While both Sony and Spotify have understandably declined to comment, the leak comes at a time when streaming services are in negotiations with labels to renew their contracts.
The Verge’s analysis is decidedly in depth and informative and you can read it in full here, but below are the most intriguing points uncovered by The Verge.
– Spotify paid Sony Music up to $42.5 million in advances
– Sony had a Most Favored Nation (MFN) clause to receive equal trade advantages as the most favouredlabel. Interestingly, it’s legal in the US but due to scrutiny on Universal Music’s acquisition of EMI Music in 2012, Universal had to stop using the clause in Europe for 10 years.

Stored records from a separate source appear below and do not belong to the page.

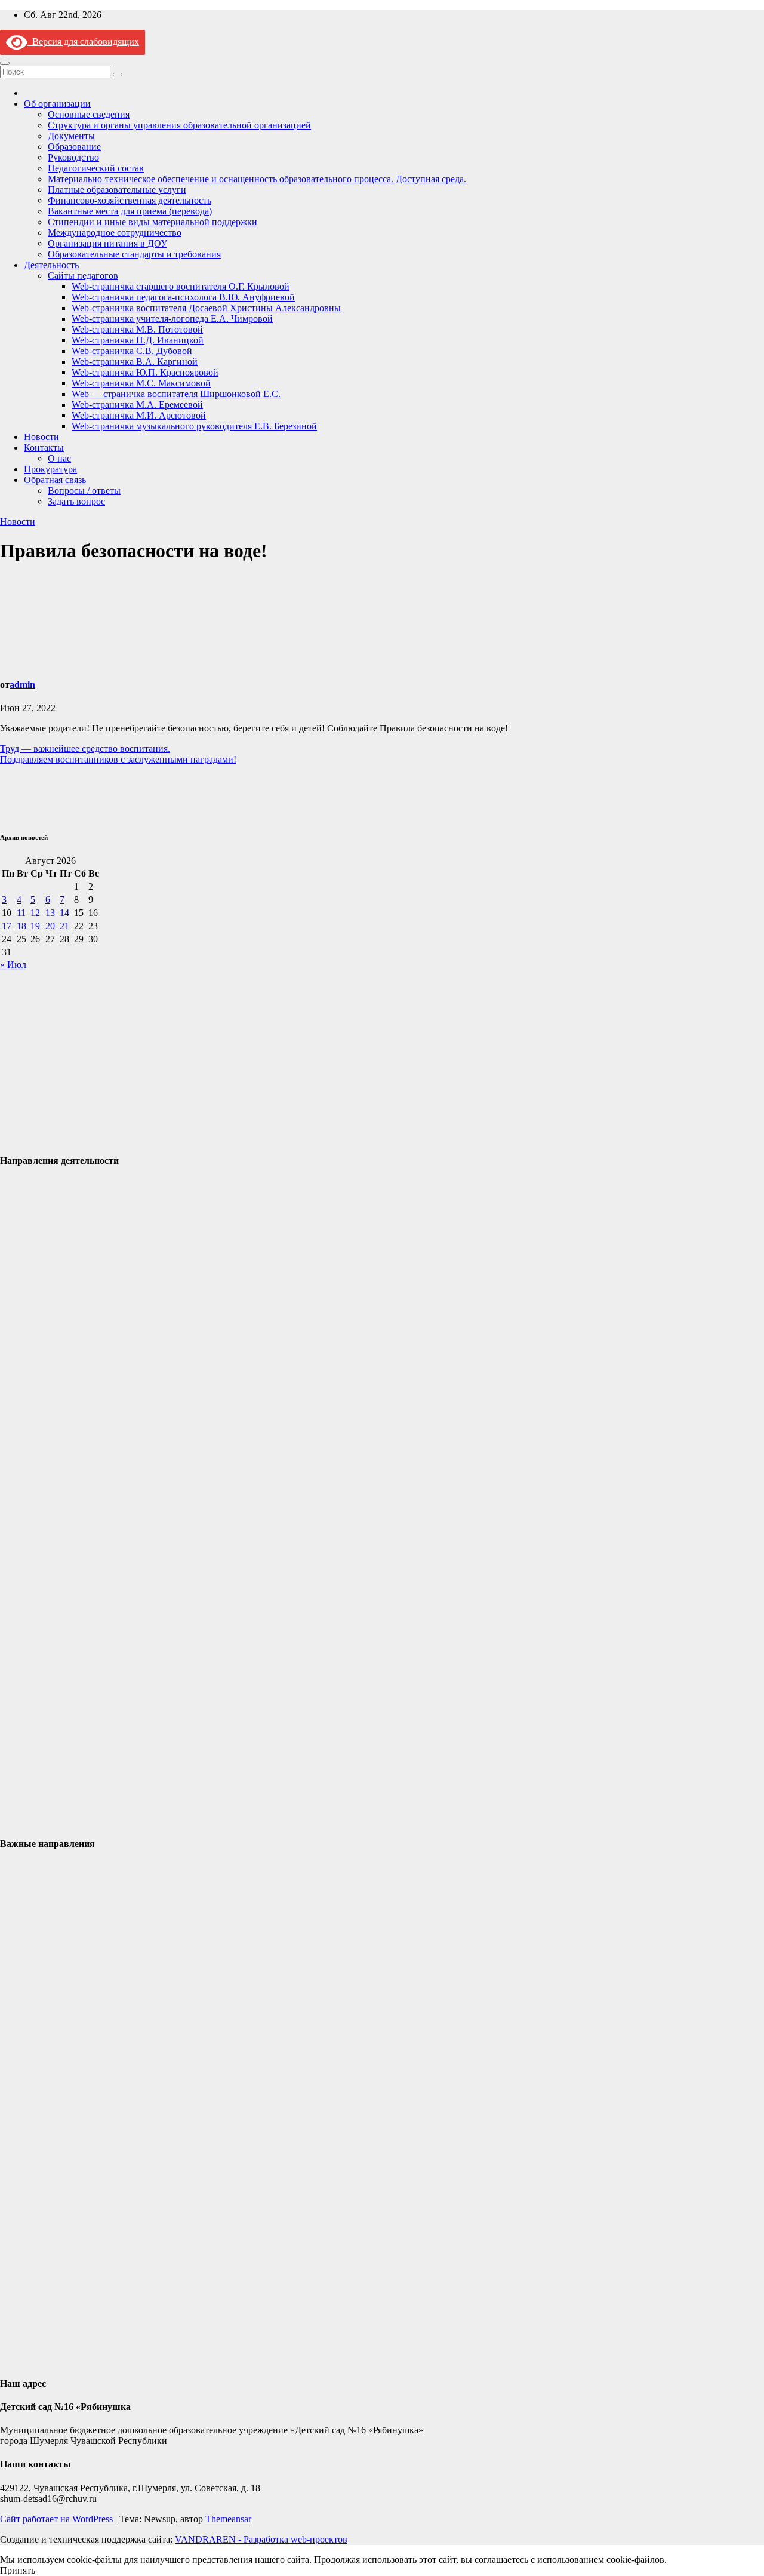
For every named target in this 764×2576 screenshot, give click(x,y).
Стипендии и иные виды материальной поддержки (152, 222)
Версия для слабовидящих (83, 41)
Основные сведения (89, 114)
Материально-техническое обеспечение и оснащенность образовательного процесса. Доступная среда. (257, 179)
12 (35, 913)
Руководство (73, 157)
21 (64, 926)
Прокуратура (50, 469)
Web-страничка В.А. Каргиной (135, 361)
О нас (59, 458)
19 (35, 926)
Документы (71, 136)
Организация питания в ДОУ (107, 243)
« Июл (13, 965)
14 (64, 913)
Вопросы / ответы (84, 490)
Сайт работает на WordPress (57, 2519)
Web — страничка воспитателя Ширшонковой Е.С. (176, 394)
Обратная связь (55, 480)
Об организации (57, 104)
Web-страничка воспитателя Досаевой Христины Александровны (206, 308)
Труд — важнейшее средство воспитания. (85, 748)
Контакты (44, 447)
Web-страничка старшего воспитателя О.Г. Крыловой (180, 286)
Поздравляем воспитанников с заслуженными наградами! (118, 759)
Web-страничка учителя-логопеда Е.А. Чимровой (172, 318)
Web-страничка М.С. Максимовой (141, 383)
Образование (74, 147)
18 (21, 926)
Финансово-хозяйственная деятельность (129, 200)
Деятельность (51, 265)
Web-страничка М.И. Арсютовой (139, 415)
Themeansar (228, 2519)
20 (50, 926)
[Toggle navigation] (5, 63)
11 (21, 913)
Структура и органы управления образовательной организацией (179, 125)
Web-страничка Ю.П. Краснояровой (145, 372)
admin (22, 685)
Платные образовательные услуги (117, 190)
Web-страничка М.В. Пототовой (137, 329)
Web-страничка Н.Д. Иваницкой (138, 340)
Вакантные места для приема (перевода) (130, 211)
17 (6, 926)
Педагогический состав (96, 168)
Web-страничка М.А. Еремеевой (137, 404)
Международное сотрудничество (114, 233)
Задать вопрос (76, 501)
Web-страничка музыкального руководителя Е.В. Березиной (194, 426)
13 (50, 913)
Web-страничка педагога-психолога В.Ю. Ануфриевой (183, 297)
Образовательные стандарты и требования (134, 254)
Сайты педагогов (83, 275)
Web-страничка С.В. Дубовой (132, 351)
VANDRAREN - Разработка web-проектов (261, 2539)
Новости (41, 437)
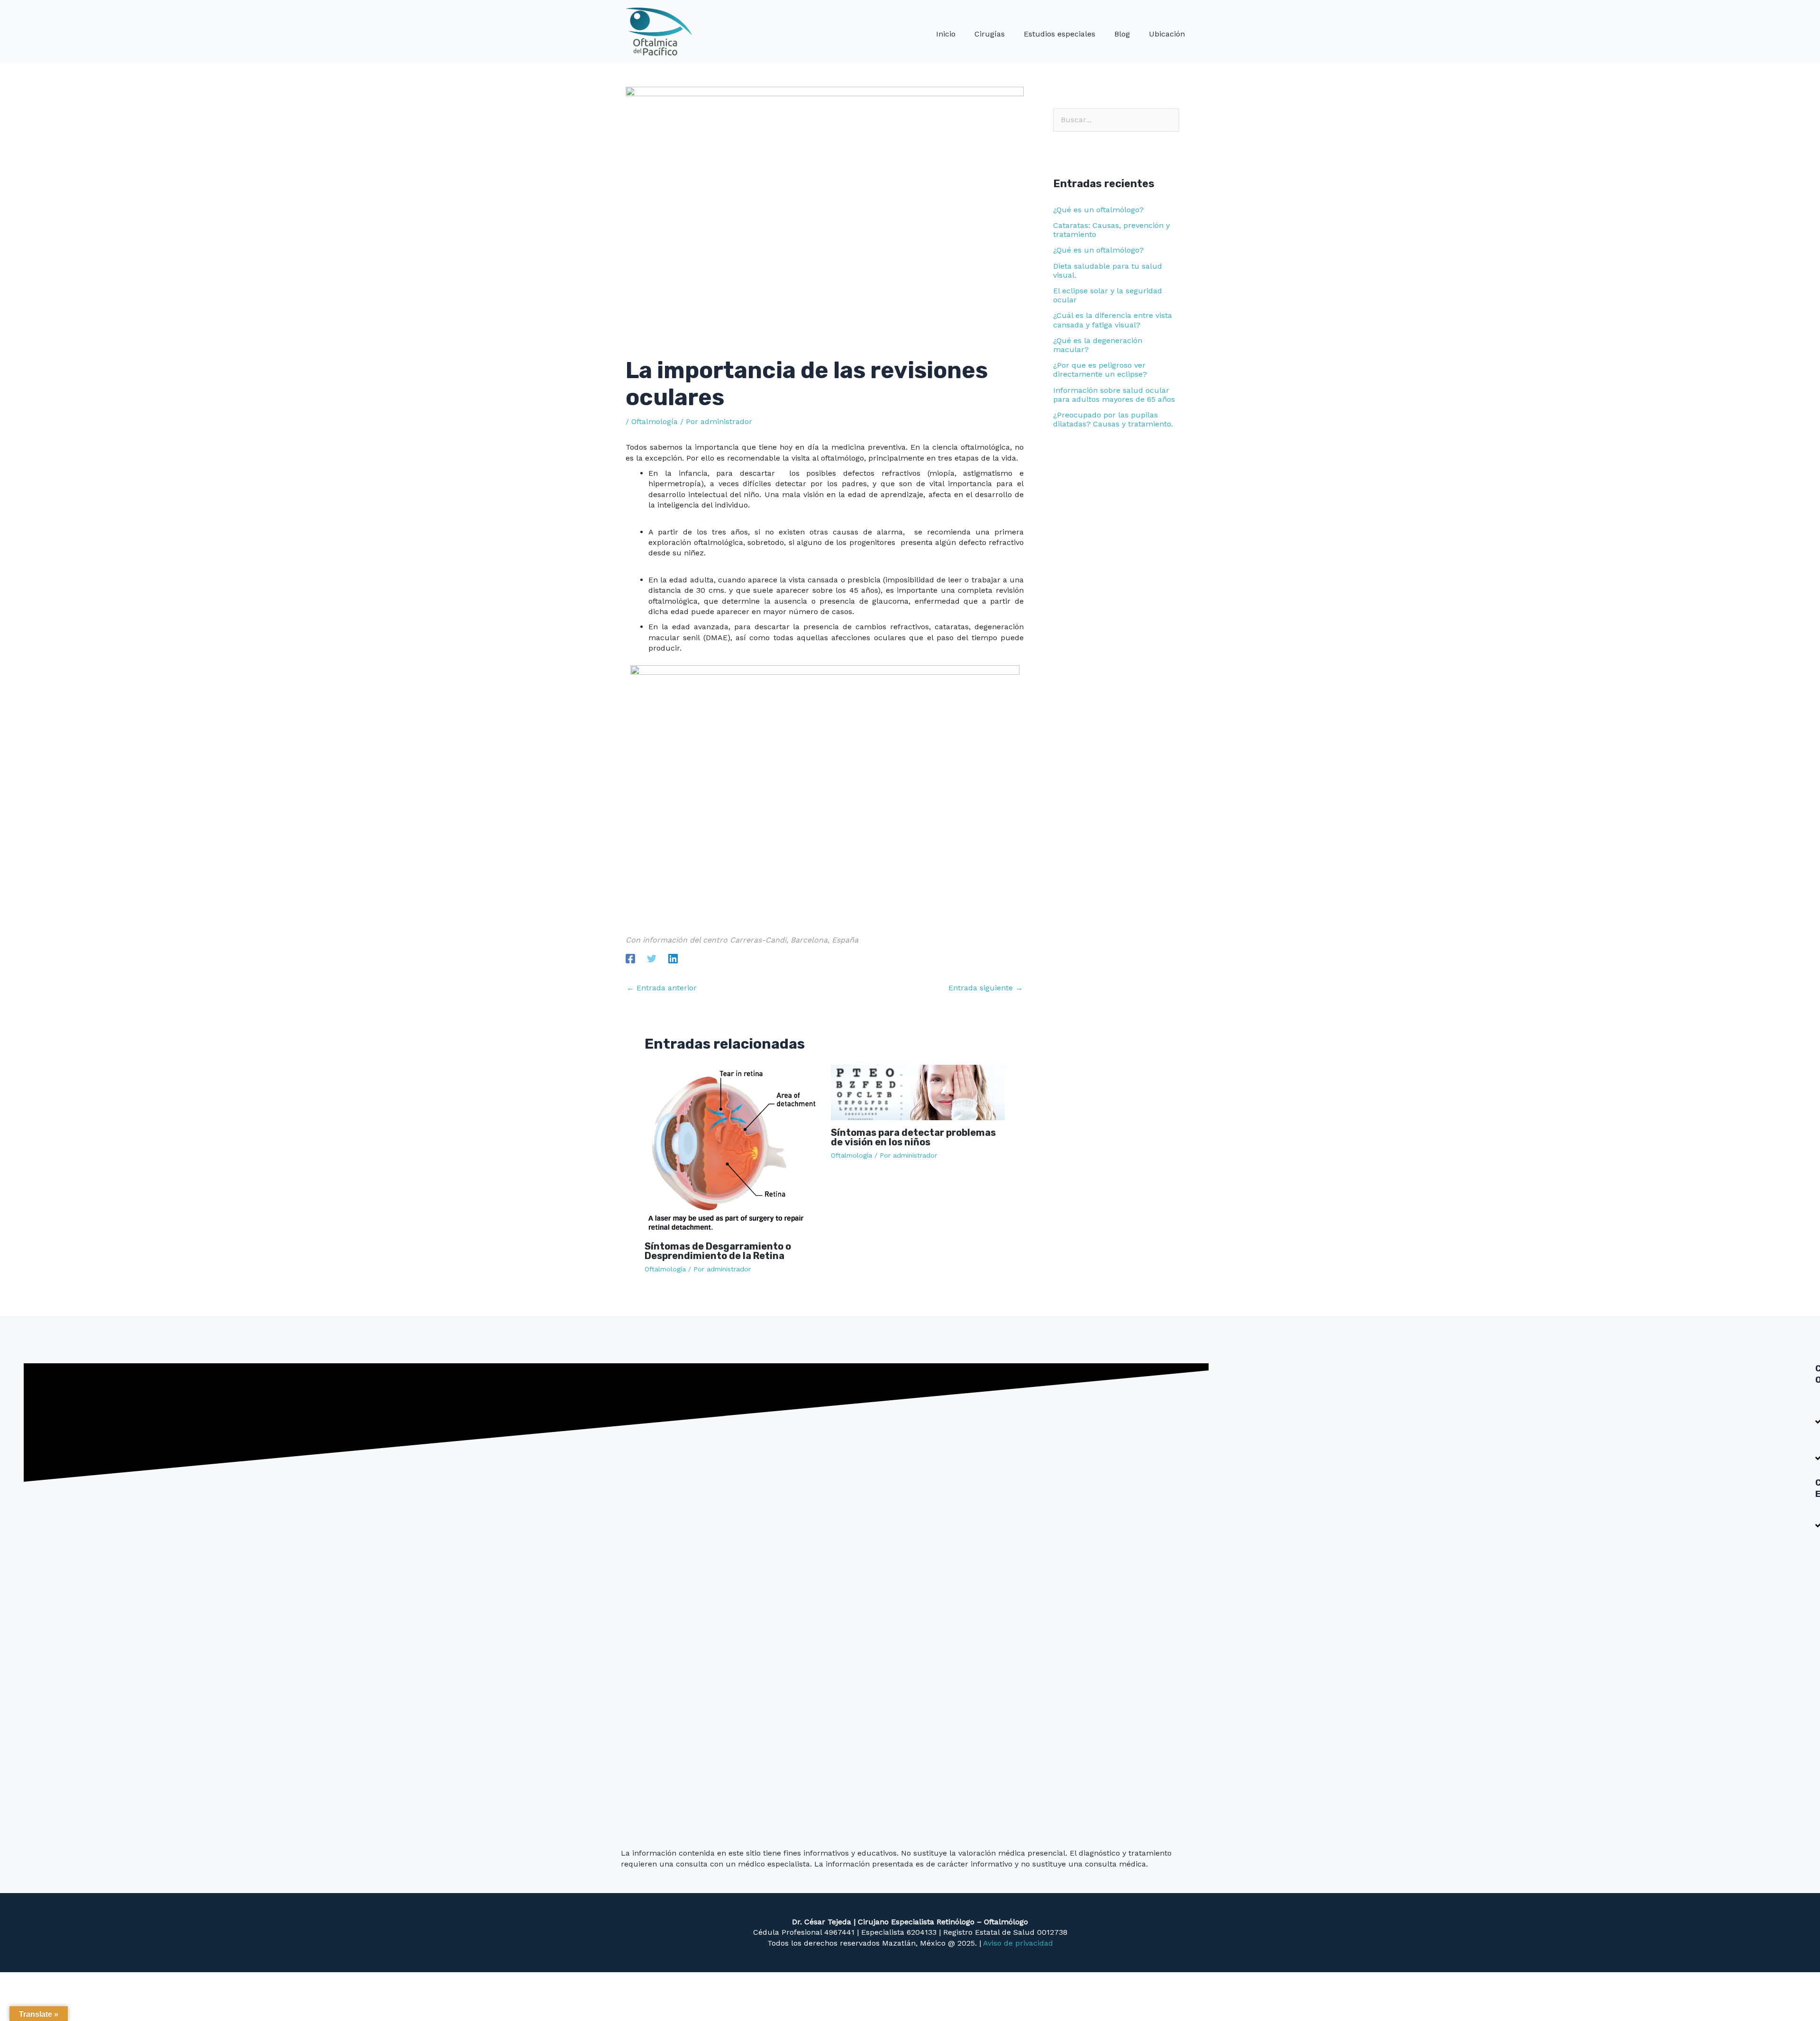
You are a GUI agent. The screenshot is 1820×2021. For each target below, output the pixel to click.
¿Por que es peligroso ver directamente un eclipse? (1100, 370)
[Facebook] (630, 958)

–Sony’s MFN clause meant its yearly advances were increased if another label negotiated a bigger advance in their contract with Spotify
– Sony Music was given $9 million in free ad spots on Spotify which it could sell for profit
– Spotify could keep up to 15% of all advertising revenues generated by third party ad sales
–This extra revenue from third party ad sales was not accounted for in Spotify’s gross revenue total
– Sony took its label fees from three segments: the ad-supported free tier, online day passes (which no longer exist), and Spotify’s premium service. The label could then pull in a revenue share fee that is equal to 60% of Spotify’s monthly gross revenue multiplied by Sony Music’s percentage of overall streams.The Verge explains: “If Spotify earned $100 million in gross revenue, the labels would would get $60 million. If Sony Music made up 20 percent of the streams, it would take home $12 million.”
– Spotify must pay $0.00225 per stream on its free tier but only if it hits its growth target. If it didn’t, it could pay $0.0025 per stream.